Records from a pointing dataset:
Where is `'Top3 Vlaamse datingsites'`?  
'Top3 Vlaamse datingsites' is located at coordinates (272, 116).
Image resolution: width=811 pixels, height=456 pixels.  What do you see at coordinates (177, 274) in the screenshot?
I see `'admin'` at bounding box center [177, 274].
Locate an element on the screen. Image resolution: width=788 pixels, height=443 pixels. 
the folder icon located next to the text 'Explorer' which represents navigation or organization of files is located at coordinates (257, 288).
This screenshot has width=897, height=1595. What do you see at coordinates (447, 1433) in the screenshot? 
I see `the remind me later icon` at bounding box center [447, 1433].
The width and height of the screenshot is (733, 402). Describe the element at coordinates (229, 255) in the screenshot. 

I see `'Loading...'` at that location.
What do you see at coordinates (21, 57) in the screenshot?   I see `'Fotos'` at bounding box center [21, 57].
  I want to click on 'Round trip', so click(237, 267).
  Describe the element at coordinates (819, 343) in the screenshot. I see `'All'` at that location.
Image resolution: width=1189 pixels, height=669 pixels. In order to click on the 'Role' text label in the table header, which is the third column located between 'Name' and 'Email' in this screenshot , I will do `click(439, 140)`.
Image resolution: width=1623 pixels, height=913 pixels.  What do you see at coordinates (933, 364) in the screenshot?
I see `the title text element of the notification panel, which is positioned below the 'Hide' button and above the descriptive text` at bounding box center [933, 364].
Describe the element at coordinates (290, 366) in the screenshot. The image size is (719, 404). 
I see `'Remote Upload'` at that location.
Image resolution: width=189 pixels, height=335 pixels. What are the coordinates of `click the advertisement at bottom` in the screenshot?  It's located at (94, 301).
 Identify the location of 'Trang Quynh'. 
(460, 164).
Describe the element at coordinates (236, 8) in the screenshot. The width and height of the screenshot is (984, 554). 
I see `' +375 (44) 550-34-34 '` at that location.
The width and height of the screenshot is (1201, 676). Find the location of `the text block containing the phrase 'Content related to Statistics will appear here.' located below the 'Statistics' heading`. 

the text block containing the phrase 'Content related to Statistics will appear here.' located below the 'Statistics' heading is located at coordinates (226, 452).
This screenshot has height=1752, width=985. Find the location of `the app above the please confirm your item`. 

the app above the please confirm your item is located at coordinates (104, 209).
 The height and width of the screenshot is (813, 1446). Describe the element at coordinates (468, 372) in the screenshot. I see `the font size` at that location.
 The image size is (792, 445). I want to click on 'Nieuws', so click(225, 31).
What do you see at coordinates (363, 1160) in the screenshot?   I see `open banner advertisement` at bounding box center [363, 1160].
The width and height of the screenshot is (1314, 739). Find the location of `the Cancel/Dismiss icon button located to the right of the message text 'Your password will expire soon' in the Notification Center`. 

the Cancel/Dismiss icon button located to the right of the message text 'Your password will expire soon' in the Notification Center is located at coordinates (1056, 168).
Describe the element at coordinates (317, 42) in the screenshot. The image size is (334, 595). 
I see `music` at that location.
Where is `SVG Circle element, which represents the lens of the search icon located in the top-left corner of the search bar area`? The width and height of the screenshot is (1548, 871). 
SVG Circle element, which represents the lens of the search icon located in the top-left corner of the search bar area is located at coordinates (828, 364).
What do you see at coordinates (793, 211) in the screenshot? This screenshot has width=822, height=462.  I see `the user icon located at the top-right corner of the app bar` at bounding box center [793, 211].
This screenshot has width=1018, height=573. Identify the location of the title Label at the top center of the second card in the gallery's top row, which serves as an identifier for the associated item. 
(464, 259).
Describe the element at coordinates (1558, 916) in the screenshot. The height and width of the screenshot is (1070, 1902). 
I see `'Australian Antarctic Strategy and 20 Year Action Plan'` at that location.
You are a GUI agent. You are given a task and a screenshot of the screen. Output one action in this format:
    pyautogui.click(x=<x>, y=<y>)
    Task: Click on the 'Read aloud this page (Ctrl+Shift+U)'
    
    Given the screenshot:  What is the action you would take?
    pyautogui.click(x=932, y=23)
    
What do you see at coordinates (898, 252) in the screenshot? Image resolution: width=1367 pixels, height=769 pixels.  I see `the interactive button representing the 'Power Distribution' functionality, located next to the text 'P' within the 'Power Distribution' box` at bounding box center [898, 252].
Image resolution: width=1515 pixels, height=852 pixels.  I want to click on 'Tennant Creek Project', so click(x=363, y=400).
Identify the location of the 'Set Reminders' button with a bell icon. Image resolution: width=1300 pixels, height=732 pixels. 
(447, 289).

▶ WRITTEN TASK: Transcribe the lines of the entries above verbatim, from the line containing "The width and height of the screenshot is (1314, 739)." up to and including the line containing "coordinates (828, 364).".

▶ RESULT BELOW:
The width and height of the screenshot is (1314, 739). Find the location of `the Cancel/Dismiss icon button located to the right of the message text 'Your password will expire soon' in the Notification Center`. 

the Cancel/Dismiss icon button located to the right of the message text 'Your password will expire soon' in the Notification Center is located at coordinates (1056, 168).
Describe the element at coordinates (317, 42) in the screenshot. The image size is (334, 595). 
I see `music` at that location.
Where is `SVG Circle element, which represents the lens of the search icon located in the top-left corner of the search bar area`? The width and height of the screenshot is (1548, 871). 
SVG Circle element, which represents the lens of the search icon located in the top-left corner of the search bar area is located at coordinates (828, 364).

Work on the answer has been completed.